Mirna Ines Fernandez, Third World Network

The surge in forest fires across the globe is no longer an occasional environmental tragedy—it has become a systemic crisis, intensifying year after year in the so-called fire season. In recent years, fire activity has intensified to unprecedented levels, exposing the fragility of both ecosystems and political will. Four of the five worst years for global forest fires have occurred since 2020. 
The year 2024 marked an alarming record. Wildfires were responsible for 48% of all tropical primary forest loss in the Amazon and Congo Basin—regions indispensable for carbon storage, biodiversity, and local climate regulation. If forest fires were counted as a nation, they would rank as the world’s second-largest carbon emitter.  ...

For the first time, large-scale fires simultaneously devastated tropical and boreal forests. Brazil, Bolivia, Russia, and Canada suffered some of their most severe fire seasons in the last 25 years. South America alone accounted for roughly a quarter of global fire-related tree cover loss in 2024. Once hailed as powerful carbon sinks, these regions are now net carbon sources, emitting more greenhouse gases than they can absorb.

Forest fires affect indigenous lands and their ways of life, destroy homes and infrastructure, contaminate water supplies, and inflict significant economic losses to our countries, with US$136 bn lost to global wildfire losses between 2015 and 2024. Even more alarming, wildfire smoke is estimated to cause over 1.5 million premature deaths every year. These cascading impacts reveal that the wildfire crisis is not merely ecological - it is a profound public health and socioeconomic emergency.
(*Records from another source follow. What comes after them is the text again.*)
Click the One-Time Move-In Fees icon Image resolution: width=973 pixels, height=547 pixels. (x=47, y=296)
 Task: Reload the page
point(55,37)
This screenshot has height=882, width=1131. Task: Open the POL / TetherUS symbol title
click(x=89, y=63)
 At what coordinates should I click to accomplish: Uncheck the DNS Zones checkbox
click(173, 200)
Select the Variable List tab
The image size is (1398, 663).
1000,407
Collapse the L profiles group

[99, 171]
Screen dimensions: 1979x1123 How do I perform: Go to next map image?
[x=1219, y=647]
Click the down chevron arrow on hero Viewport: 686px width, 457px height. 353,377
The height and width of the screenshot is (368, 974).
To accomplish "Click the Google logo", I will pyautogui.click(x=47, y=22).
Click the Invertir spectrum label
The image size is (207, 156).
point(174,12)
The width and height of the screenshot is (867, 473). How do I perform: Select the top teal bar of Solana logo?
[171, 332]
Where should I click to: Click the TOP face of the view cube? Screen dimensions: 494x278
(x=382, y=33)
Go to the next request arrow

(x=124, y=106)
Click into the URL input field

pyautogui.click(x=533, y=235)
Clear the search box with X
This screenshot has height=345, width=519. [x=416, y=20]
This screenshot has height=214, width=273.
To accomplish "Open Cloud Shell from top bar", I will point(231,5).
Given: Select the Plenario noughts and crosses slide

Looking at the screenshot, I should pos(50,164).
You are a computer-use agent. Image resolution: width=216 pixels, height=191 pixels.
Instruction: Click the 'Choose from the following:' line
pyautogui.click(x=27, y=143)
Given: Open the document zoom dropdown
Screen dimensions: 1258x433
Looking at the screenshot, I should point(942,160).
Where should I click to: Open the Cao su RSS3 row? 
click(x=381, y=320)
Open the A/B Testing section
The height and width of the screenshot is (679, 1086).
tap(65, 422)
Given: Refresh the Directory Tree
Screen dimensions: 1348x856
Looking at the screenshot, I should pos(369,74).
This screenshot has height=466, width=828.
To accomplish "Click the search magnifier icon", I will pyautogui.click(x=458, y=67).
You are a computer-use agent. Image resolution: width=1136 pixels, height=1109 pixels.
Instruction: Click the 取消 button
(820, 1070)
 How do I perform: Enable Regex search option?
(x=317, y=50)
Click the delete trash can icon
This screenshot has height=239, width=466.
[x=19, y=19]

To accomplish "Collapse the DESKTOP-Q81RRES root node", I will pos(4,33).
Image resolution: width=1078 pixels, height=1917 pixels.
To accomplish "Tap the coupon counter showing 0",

Unique biomes such as Bolivia’s Chiquitano dry forest or Brazil’s Cerrado are now losing species that science has not even had the chance to describe. Scientists warn that the Amazon is approaching a critical tipping point where its hydrological cycle could collapse, transforming it into a dry savannah-like ecosystem. The climatic repercussions of such a shift are incalculable.

Despite the frequent attribution of fires to climate change, the roots of the crisis are primarily structural and political. In tropical regions, most fires are human-induced, to clear land for agriculture or cattle pastures. The influence of the agribusiness sector on land-use policies in many tropical countries has become a central, yet often unspoken, driver of forest degradation. Until this disproportionate power is curbed and ecological integrity is prioritized over short-term economic gain, fire rates will continue to rise.

This global emergency requires more attention from the CBD. The expanded programme of work on forest biodiversity, the decisions on biodiversity and climate change and the implementation of relevant KMGBF targets should address the economic and political structures perpetuating this destruction, before some of the world’s most important ecosystems, and the stability they provide, are irreversibly lost.